Statement of Condition. Total assets at March 31, 1997 equalled $867
million for growth of 3% from December 31, 1996. Loans increased to $410 million
from $398 million while total investment securities increased to $372 million
from $359 million for the same period. The growth in assets was funded through
higher deposits which increased by $9 million to total $630 million, higher
short-term borrowings (up $10 million to $65 million), and long-term borrowings
(up $7 million to $93 million). Growth in loans was fueled by continued business
development efforts, and the expansion of the Company's mortgage banking
operations. Loans increased at both Bank Subsidiaries. Deposits also grew at
both Bank Subsidiaries from December 31, 1996 with most growth being realized in
time and savings deposits.
Stockholders' equity at March 31, 1997 increased to $73.0 million from
$72.7 million at December 31, 1996. Earnings after taxes added $2.3 million to
total stockholders' equity and cash dividends paid reduced equity by $797,000.
The first quarter of 1997 ended with unrealized depreciation on securities
classified as available for sale of $791,000 compared to unrealized appreciation
of $505,000 at year end for an overall reduction to equity of $1.3 million.
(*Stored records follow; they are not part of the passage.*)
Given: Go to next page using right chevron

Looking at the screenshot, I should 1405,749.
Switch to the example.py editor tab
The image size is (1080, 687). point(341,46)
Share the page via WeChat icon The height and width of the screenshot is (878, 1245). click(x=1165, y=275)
Note
that the change reflects current market value and not actual realized losses.
The losses would only be realized if the securities were actually sold. Total
shares outstanding at March 31, 1997 were 5,307,078 an increase from 5,303,166
at December 31, 1996 primarily due to shares issued through compensation and
benefit plans.
Income Statement. Net income for the first quarter of 1997 increased
10% to $2.275 million compared to the first quarter of 1996 of $2.075 million.
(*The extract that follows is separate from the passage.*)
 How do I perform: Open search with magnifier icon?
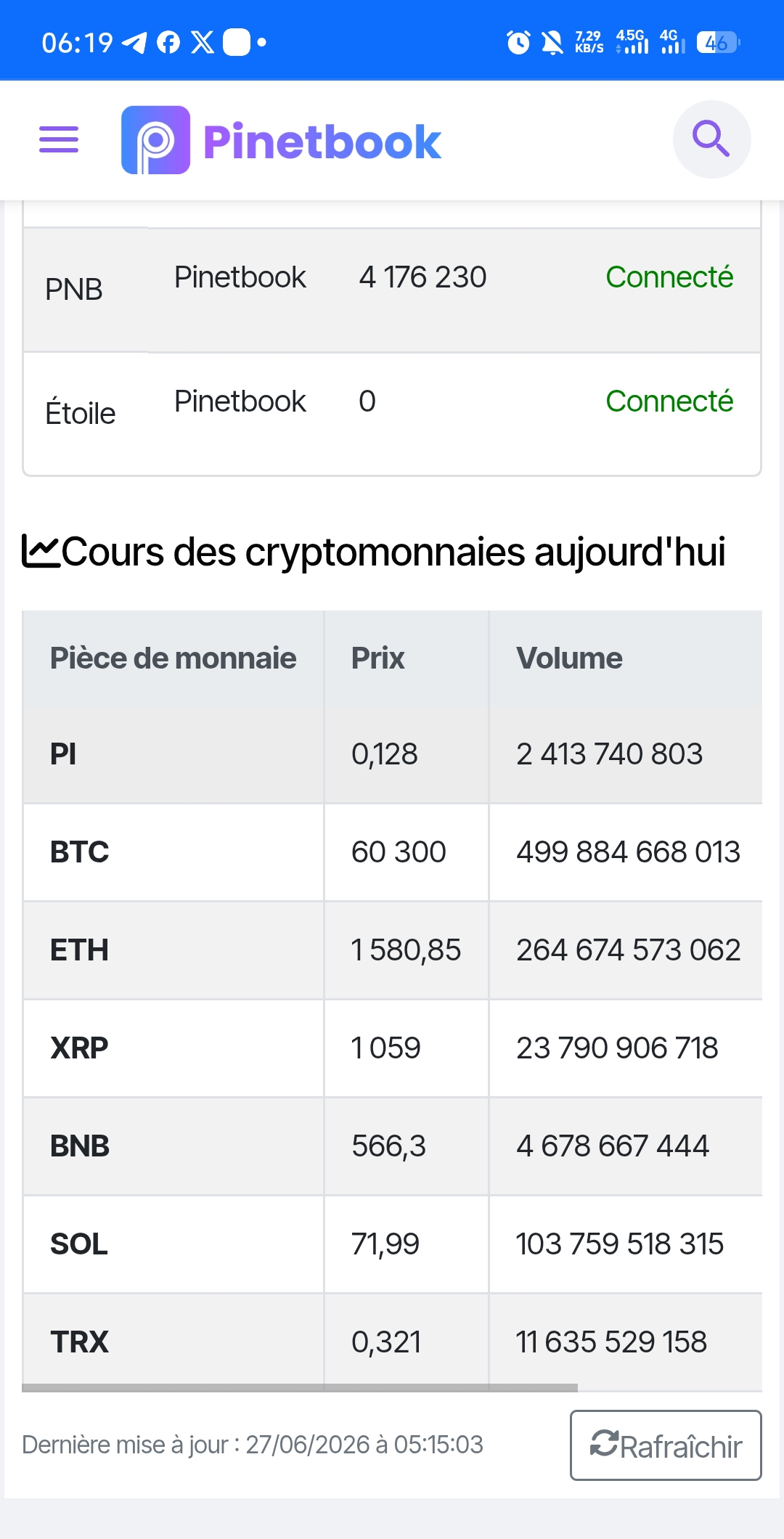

Net interest income increased $566,000 due primarily to growth in earning
assets. The net interest margin decreased to 4.19% from 4.33%. Other operating
income increased $197,000. Service charges increased $53,000 due to increased
volume of accounts as well as fee income increases on certain services. Trust
division income decreased by $70,000 as first quarter income for 1996 was
augmented by an accounting system change which raised income levels in last
year's first quarter. Gains on sales of securities totaled $221,000 compared to
$120,000 for the first quarter of 1996. Gains on sales of mortgage loans
increased by more than 200% and totaled $291,000. The increase was due to higher
loan origination volume for 1997. Other sources of other operating income
decreased $86,000. Included in 1996's first quarter was a non-recurring gain of
$151,000 realized from the sale of a former branch site of Carroll County Bank.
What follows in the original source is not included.